The political unity that Turkey is currently enjoying in the aftermath of the failed coup creates a unique opportunity for Erdogan to initiate negotiations with other Turkish political parties to gain a strong majority and political consensus for these reforms.
Many of the benefits of this proposal are fairly obvious, while others may be more obscure, but they add up to a powerful argument for choosing a unilateral path of cultural accommodation rather than one of war or endless negotiation.
Besides likely reducing support for the separatists, it’s also a just policy that would earn Turkey international respect at a time when it’s feeling isolated after its post-coup crackdown.
It would legitimize Turkey’s advocacy for the cultural and political rights of Turkish minorities in other countries. How can Turkey campaign for the rights of Turkmen in Iraq, Chechens and Tatars in Russia and the Uighurs in China if it’s suppressing Kurds at home?
As for those who prefer a military solution, public opinion surveys indicate that majority of Turkey’s citizens believe that the crisis can’t be resolved this way. The Turkish military may enjoy complete supremacy, yet peace will remain elusive as long as the underlying grievances persist.
Resolving this crisis is also of regional geopolitical importance. The U.S. relies on Kurdish fighters in Iraq and Syria in its battle to take back ground from the Islamic State. Turkey’s conflict with its own Kurdish population has complicated the war against IS.
And finally, it would be a major step toward fulfilling Ataturk’s original promise to the Kurds.
Crucial next steps
As a final note, it must be acknowledged that enhancing the cultural and political rights of Kurds is likely to reduce their desire for separatism but it is unlikely to end the Kurdish desire for regional autonomy.

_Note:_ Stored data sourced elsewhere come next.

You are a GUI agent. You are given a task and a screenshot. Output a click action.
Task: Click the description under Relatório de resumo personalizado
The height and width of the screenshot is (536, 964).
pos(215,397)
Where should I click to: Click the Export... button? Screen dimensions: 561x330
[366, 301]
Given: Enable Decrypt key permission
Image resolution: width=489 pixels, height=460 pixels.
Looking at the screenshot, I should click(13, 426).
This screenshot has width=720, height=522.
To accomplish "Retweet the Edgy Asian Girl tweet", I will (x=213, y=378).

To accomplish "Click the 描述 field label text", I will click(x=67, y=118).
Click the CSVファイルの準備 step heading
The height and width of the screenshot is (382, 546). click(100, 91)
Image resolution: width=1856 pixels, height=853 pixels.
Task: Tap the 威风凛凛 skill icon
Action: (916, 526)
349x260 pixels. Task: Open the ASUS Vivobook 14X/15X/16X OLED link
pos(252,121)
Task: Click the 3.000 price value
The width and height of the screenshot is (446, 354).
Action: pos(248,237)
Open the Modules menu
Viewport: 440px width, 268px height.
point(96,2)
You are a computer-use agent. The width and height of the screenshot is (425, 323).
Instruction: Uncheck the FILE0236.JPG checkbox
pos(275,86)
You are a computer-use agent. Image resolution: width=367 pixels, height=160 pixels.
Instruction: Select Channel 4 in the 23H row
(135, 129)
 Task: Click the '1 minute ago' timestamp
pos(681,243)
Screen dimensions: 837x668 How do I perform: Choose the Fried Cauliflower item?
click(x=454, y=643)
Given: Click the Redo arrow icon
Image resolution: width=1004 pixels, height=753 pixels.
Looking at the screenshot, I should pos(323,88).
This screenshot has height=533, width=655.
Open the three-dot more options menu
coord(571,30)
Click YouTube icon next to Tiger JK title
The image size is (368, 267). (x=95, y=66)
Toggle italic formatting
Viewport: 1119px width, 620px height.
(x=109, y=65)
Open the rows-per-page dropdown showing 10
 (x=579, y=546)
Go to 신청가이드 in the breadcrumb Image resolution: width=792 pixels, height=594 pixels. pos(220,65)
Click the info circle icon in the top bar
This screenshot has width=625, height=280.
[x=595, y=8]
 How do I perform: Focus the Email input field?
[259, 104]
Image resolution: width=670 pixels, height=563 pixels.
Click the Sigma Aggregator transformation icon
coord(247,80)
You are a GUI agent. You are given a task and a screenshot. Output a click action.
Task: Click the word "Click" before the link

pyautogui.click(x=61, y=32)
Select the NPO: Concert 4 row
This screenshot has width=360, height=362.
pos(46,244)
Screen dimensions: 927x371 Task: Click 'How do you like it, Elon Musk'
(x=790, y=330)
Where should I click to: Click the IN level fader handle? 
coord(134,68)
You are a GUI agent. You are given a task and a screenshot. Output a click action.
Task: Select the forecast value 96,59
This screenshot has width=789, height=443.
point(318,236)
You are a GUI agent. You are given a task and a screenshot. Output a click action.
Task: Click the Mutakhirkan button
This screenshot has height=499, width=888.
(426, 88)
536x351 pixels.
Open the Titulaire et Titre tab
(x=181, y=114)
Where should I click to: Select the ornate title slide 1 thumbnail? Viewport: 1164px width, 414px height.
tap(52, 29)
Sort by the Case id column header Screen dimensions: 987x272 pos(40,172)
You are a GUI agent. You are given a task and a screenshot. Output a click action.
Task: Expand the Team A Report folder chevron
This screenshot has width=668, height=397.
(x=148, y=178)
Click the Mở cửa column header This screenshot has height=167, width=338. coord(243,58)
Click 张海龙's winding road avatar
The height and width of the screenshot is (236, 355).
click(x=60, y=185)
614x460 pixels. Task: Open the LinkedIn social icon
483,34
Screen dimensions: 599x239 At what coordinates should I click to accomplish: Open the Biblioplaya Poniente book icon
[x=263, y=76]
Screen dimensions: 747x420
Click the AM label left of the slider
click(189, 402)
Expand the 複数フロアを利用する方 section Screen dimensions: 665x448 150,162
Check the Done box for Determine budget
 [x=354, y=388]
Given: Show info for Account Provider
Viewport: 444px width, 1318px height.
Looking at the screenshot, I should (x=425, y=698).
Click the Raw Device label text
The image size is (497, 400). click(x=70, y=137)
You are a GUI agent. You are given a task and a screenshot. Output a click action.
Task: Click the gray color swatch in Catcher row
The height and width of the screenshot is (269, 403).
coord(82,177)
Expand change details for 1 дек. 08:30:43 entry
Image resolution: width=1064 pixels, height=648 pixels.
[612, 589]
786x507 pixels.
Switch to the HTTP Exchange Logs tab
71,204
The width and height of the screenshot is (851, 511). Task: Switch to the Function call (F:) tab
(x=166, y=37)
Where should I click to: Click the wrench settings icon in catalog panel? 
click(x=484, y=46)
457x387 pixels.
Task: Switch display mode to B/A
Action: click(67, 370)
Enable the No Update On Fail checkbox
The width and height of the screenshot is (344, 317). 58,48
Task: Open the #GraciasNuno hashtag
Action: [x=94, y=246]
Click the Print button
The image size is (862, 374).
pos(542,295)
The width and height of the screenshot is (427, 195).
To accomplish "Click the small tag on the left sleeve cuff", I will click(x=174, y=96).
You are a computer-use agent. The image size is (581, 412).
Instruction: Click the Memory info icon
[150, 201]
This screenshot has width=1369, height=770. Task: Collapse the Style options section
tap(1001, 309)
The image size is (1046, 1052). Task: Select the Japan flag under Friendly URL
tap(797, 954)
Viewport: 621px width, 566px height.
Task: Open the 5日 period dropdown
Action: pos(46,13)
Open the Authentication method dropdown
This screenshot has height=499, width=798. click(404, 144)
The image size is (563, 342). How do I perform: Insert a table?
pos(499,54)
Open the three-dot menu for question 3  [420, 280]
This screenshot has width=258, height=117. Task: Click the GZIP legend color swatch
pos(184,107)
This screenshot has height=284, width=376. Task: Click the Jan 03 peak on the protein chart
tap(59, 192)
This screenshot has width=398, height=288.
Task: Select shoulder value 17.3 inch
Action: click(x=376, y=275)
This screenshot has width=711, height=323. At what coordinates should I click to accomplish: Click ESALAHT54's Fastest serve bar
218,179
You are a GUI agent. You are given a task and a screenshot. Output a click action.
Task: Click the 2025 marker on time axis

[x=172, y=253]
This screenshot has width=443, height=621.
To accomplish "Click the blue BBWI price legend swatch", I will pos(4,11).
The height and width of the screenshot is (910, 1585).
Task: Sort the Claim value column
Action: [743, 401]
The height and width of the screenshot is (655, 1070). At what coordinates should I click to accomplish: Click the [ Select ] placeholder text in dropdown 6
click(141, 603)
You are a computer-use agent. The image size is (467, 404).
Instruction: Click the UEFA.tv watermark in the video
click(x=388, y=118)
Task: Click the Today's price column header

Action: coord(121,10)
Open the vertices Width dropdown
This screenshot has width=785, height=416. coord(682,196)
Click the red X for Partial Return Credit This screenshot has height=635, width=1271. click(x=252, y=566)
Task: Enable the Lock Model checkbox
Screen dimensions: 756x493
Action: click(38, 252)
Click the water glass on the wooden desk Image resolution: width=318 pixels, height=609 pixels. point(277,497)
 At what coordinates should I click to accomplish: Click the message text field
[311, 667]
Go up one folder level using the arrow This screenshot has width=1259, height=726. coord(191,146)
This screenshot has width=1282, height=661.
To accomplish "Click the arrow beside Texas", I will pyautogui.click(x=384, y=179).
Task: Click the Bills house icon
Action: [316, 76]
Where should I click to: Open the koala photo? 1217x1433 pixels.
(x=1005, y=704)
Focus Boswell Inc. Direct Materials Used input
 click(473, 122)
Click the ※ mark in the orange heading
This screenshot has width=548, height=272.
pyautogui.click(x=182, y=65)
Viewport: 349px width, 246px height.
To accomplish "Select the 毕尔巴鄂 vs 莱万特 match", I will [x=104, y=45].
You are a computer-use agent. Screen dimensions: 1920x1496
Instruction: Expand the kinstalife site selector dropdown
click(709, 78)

These demands cannot be resolved unilaterally by the Turkish government and would require political negotiations between the government and a representative body of Kurdish political leaders.
Such a negotiation, however, will take place in a more positive and cooperative atmosphere if Kurds already feel confident about the protection of their cultural and political rights in a democratic and tolerant Turkey.